Green hydrogen is billed as a considerably cleaner fuel for power plants. It also is being examined in other applications as a way to reduce carbon and other emissions in the state.
Under the NYPA demonstration project, technicians will gradually ramp up the amount of green hydrogen blended into the plant’s fuel mix and study the impacts on emissions, plant operation and other factors.
Findings from the project, the first of its kind on an existing power plant, according to NYPA, will then be made available to other utilities, plant operators and researchers studying green hydrogen's impacts and benefits.
In a statement, NYPA Chief Executive Gil C. Quiniones said hydrogen "may have the potential to be one of the tools we use to help New York State achieve its aggressive climate leadership goals for a carbon-free electric system. This project will help us evaluate green hydrogen's viability in decarbonizing electricity production."

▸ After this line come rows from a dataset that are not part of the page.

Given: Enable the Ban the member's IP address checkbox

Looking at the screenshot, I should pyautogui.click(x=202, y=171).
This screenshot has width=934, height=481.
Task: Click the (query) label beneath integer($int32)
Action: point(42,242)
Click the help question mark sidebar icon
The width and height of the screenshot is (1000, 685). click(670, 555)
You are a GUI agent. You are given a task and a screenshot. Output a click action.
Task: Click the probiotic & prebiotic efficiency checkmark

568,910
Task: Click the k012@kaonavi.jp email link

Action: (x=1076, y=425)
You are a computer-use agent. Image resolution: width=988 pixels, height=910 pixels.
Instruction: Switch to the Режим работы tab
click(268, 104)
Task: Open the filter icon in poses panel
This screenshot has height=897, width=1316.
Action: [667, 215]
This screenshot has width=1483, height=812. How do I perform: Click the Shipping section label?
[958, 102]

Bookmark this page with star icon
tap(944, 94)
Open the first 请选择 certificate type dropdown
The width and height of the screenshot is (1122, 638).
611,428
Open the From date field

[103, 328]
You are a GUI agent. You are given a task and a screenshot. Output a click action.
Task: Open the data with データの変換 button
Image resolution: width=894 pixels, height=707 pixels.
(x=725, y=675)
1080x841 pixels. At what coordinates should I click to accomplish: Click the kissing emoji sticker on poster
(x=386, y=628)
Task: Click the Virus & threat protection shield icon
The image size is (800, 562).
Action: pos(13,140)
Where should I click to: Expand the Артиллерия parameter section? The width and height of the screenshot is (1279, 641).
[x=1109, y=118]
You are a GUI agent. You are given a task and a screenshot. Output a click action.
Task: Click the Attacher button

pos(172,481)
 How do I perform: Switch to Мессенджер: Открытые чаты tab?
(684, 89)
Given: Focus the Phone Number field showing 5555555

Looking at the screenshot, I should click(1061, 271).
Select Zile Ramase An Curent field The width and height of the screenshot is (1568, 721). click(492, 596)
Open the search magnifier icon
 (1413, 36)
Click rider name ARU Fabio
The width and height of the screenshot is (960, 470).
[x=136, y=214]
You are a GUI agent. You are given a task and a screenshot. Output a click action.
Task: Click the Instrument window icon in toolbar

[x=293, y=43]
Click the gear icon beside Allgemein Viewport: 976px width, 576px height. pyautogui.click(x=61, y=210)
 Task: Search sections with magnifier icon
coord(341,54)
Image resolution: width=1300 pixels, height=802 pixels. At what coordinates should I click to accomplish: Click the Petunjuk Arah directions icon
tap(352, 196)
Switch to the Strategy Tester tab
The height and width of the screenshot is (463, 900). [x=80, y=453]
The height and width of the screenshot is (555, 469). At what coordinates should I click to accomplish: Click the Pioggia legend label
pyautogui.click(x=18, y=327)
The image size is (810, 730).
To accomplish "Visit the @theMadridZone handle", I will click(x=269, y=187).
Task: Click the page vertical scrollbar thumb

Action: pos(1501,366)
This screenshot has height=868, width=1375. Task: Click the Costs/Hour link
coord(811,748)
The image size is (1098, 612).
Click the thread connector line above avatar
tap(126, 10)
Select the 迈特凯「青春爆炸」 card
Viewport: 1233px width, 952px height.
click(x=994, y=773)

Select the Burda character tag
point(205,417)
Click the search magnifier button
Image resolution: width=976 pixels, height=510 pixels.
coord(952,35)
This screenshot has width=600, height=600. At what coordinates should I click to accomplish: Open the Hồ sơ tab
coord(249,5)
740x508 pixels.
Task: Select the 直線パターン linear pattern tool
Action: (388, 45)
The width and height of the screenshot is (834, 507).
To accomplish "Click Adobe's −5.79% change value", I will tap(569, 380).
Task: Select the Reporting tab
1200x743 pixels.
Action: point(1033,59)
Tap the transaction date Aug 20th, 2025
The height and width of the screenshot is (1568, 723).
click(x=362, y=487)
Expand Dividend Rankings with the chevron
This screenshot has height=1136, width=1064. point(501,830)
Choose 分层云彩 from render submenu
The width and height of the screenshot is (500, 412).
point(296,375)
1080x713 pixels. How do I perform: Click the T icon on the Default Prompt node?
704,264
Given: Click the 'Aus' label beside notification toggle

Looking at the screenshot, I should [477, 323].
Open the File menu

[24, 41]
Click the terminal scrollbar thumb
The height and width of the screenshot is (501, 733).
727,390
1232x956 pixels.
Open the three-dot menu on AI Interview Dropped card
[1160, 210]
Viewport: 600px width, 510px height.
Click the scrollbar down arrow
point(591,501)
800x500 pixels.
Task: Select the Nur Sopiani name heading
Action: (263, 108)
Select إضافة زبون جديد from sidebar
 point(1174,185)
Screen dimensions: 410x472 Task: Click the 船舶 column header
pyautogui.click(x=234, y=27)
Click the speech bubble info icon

The $8.5 million price tag includes retrofits needed at the plant, which are said to be minimal, as well as the cost of the gas, which must be trucked from Canada to Long Island, NYPA said.
The gas is being supplied by Airgas. Other partners include plant-maker General Electric, the Electric Power Research Institute and grid modernization expert Sargent & Lundy.
The demonstration project is scheduled to begin in the fall and continue for six to eight weeks.
The test will start with a blend of about 5% green hydrogen and increase to a maximum of around 30%.
GE is working on new plants that can be powered by 100% green hydrogen, but the NYPA test will be the first to see if the fuel is effective in carbon reduction at existing plants, NYPA said.
Green hydrogen is made by sending electric current through water to split hydrogen atoms from oxygen, according to Bloomberg News. Green hydrogen’s current cost of $2.50 to $4.50 a kilogram is up to four times the cost it needs to reach to be competitive with hydrogen that is made from a less-green process, Bloomberg reported. Current projections say that milestone could be reached by 2030, Bloomberg said.
The Brentwood NYPA facility is a 47-megawatt plant that's used only around 10% of the time, mostly during the summer.
Newsday reported in 2020 that NYPA had undertaken a study to determine how best to transition its gas-fired peaker plants to cleaner technologies such as batteries and greener fuels.
The authority is working with a group called the PEAK Coalition, a group of five environmental justice nonprofit agencies. In a statement, the group expressed concern about the green hydrogen project, saying the six- to eight week time frame isn't enough to determine long-term issues, "including potential health and safety risks." It's also concerned about the up to 30% mix of hydrogen "which yields less than 15% reduction in carbon emissions."
In addition to the NYPA demonstration project, another state agency, the New York State Energy Research and Development Authority will launch a study of hydrogen to inform the state’s potential plans to use green hydrogen to decarbonize. The study is being conducted with the National Renewable Energy Laboratory, NYSERDA said.